И он верил, потому что хотел верить. И не
верил. Потому что не мог. Слишком много противоречивого, сложного выпало
ему в судьбе, чтобы Михаил так, без сомнений, мог принять слова
секретаря.
Сложность его
судьбы определилась задолго до того, как он
родился.
Его отец Иван Дмитриевич Краснов -
болгарин, крестьянин из деревни Колибаш. Когда Ивану Краснову исполнилось
16 лет, он завязал в узелок кусок брынзы, кусок мамалыги, повесил на палку
единственные ботинки и пошел в Москву: Иван Краснов хотел
учиться.
Он говорил "стенька" вместо "стенка", и на
факультете словесности Московского университета ему отказали. Парень
работал дворником, грузчиком, рассыльным, рабочим, почтальоном, часто ему
приходилось ходить "на собственной подошве", и все же он сдал экстерном за
факультет словесности. Началась русско-японская война. Краснова призвали в
армию. На войне он получил несколько ранений и звание прапорщика. Перед
Красновым открылась возможность сделать военную карьеру. Он поступил в
военное училище и был выпущен офицером стрелкового полка. Но жизнь
военного не приносила удовлетворения. Краснов сделал все, чтобы проститься
со службой, поступить в археологический институт. Диплом этого института до
сегодняшнего дня хранится в семье
Красновых.
Однажды Краснова пригласили в богатый
дворянский дом. Хозяин дома - барин, хлебосол - играл в либерала и любил
видеть у себя офицеров "из народа". Как-то они, гость и хозяин, заспорили у
стола. Хозяин приглашал Краснова пообедать с ними, а Краснов, самолюбивый
щепетильным самолюбием нищего, отвечал сухо: "Спасибо, я сыт". Вдруг за
спиной раздался шелест платья.
- А, Софья!
Познакомьтесь - моя дочь...
Краснов обернулся.
Увидел голубые глаза, полные губы, тяжелые косы.
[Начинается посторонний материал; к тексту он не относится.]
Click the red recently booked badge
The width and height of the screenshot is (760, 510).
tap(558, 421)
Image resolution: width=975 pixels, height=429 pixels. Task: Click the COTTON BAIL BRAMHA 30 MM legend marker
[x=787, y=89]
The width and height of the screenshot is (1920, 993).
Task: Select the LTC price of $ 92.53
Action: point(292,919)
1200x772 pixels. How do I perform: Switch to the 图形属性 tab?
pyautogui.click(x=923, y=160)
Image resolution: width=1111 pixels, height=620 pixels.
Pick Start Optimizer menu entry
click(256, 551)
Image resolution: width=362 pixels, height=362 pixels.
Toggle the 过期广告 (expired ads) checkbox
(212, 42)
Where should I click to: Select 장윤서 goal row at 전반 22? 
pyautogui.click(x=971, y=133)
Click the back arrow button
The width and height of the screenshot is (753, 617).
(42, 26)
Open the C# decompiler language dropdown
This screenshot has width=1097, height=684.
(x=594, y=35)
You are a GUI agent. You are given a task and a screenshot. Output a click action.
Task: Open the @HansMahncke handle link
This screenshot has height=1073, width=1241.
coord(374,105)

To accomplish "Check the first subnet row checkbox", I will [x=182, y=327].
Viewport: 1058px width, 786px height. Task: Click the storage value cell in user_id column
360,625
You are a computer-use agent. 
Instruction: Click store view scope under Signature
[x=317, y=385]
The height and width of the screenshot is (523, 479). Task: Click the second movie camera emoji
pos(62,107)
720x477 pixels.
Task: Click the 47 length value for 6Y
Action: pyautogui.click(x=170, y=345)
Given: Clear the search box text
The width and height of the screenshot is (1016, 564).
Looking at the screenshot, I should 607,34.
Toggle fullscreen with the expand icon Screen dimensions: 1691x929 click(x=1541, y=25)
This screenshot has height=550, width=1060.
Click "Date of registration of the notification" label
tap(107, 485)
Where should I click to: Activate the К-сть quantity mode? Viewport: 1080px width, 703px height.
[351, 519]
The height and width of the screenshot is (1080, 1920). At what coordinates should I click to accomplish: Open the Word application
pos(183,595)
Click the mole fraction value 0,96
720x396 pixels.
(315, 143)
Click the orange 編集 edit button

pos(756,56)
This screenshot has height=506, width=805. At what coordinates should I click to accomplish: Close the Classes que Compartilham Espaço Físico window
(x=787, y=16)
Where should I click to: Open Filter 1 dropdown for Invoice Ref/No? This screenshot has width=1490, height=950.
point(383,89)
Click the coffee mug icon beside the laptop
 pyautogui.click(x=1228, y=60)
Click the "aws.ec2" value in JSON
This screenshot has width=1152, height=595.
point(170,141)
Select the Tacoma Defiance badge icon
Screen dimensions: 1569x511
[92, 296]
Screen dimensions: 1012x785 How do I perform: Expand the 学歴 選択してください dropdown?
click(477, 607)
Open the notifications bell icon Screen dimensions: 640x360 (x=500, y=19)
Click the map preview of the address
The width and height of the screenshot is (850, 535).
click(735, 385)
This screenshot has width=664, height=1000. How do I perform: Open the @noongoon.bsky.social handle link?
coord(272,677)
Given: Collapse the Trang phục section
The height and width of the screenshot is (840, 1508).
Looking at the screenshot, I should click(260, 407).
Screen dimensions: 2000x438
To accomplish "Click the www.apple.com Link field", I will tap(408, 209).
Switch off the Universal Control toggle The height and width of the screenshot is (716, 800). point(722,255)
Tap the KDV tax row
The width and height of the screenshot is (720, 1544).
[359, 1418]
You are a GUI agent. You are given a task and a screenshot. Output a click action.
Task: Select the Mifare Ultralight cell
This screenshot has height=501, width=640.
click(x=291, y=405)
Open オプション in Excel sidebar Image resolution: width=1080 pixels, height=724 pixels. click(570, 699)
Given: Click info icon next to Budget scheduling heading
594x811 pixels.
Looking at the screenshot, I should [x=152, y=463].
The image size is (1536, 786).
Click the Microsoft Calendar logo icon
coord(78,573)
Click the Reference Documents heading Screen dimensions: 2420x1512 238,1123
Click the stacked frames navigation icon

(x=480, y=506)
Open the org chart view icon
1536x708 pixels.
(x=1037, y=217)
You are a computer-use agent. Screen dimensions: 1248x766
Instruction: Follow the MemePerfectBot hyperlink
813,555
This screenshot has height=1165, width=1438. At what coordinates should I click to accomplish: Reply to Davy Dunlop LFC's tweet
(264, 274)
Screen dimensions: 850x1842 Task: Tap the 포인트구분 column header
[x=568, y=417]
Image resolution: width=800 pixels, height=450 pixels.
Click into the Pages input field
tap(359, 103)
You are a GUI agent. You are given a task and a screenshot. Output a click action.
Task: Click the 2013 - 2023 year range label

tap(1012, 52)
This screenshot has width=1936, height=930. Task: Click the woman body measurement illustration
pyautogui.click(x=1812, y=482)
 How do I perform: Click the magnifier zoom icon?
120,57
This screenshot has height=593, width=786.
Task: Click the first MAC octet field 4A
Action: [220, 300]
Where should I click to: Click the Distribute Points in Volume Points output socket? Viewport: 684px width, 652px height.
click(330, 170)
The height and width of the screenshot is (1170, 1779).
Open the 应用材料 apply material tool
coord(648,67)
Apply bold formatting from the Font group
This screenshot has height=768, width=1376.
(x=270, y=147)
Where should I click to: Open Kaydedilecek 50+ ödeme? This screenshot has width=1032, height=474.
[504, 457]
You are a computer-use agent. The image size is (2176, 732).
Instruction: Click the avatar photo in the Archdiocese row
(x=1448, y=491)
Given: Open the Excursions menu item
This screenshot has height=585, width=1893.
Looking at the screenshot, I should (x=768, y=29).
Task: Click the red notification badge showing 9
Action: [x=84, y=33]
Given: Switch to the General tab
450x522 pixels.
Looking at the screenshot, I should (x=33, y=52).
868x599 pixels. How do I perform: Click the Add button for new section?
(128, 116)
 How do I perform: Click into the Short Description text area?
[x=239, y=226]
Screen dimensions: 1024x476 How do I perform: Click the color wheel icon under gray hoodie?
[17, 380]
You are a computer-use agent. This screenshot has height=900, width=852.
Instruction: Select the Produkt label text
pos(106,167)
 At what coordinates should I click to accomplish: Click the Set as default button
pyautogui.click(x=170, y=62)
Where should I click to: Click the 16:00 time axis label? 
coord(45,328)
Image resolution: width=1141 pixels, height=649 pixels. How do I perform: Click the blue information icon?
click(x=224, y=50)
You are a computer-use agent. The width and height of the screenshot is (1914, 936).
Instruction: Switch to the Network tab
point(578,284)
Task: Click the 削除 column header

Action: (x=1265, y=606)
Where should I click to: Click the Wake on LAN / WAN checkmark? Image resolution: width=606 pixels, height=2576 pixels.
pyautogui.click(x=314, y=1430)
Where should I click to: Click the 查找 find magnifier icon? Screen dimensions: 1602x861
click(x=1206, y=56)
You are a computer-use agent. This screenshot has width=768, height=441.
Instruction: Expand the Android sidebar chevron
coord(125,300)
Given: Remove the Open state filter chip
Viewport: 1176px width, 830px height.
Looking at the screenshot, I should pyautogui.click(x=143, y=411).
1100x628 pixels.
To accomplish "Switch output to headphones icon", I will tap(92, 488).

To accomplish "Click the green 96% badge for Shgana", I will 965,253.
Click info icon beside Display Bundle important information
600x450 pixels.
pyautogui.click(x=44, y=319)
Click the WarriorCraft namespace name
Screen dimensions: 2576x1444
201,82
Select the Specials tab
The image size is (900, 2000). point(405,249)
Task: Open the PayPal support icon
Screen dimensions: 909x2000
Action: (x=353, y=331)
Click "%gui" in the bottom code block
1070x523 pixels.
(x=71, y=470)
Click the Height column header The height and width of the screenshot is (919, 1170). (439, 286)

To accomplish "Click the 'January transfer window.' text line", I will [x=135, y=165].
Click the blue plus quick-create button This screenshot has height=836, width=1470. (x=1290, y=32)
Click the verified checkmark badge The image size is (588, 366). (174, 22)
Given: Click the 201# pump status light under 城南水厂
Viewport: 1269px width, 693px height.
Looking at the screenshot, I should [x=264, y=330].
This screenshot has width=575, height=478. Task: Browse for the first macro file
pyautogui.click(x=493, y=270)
Девушка
улыбнулась.
Гордая.
Умная."
BR" Недоступная.
Они обвенчались тайно в одной из московских церквей. Софье
Ивановне, теперь уже Красновой, пришлось оставить родительский
дом.
Это было в 1912
году.
Когда началась гражданская война, они потеряли
друг друга. И долго Краснова была убеждена, что ее мужа
убили.
Никто не думал, что
этот мальчик будет жить: дистрофик. По утрам Софья Ивановна уходила на работу: преподавала в школе. Когда возвращалась, у кровати горела свеча, соседка
бормотала над мальчиком молитву, как над покойником, старшая дочка Ирина
встречала мать испуганными голубыми
глазами.
Никто не верил, что
он будет жить. Мальчику уже два года, а он не сделал ни шага. Он ничего не ел,
кроме рисового отвара.
Как-то летом Краснова
привезла детей в деревню. Усталые, измученные дорогой, они едва добрались до
избы, в которой собирались жить. Хозяйка поставила на стол миску щей,
крупную серую соль, кусок черного хлеба. Ира схватила ложку, уткнулась в
тарелку. И мальчик потянулся за ложкой. Софья Ивановна с каким-то отчаяньем
придвинула к нему миску: "Ешь!"
- Что ты делаешь,
мама?! Он же умрет!
- Все равно, так жить
нельзя.
Он ел. Обливался щами.
Захлебывался.
А утром Ира вышла в сад. Шелковая
трава прильнула к ногам, укололи острые росинки, красивые, прозрачные, как
слезы. Девочка наклонилась за крыжовником и вдруг увидела ромашку, белые
лепестки и желтое яркое личико.
- Миша! Смотри,
какой цветок! - в восторге крикнула она. Брат заворочался на руках
матери.
Софьи Ивановна опустила его на землю: "Иди
сам!" Так и сделал свой первый шаг Миша. Ковылял. Падал. Хилый, дрожащий,
с трудом подымался, ковылял дальше. И вдруг засмеялся, потянул руки к
цветочку...
Девочка,
голубоглазая, полногубая, идет из школы. На девочке красный галстук. Из ворот
высовывается рожица, тянет:
Пионеры
юные,
Головы
чугунные...
Голос дразнилки - пронзительный, тонкий,
дрожит от восторга. Девочка заносчиво задирает голову: ей ли обращать
внимание на какую-то дуру!
Она приходит домой,
взбегает по лестнице, толкает дверь.
У окна стоит
мама, в руках листок.
- Письмо от папы, Ира. Папа
жив, зовет к себе. Что будем делать?
- Не зна-а-аю...
Краснова решилась:
покинула Россию, забрала детей, приехала к мужу в
Колибаш.
Стоял сентябрь. Село сушило камыш. По
улицам, по дворам торчали камышовые копны, похожие на ша-
лаши.
- Это индийская деревня, - таинственно прошептала Ира на ухо брату.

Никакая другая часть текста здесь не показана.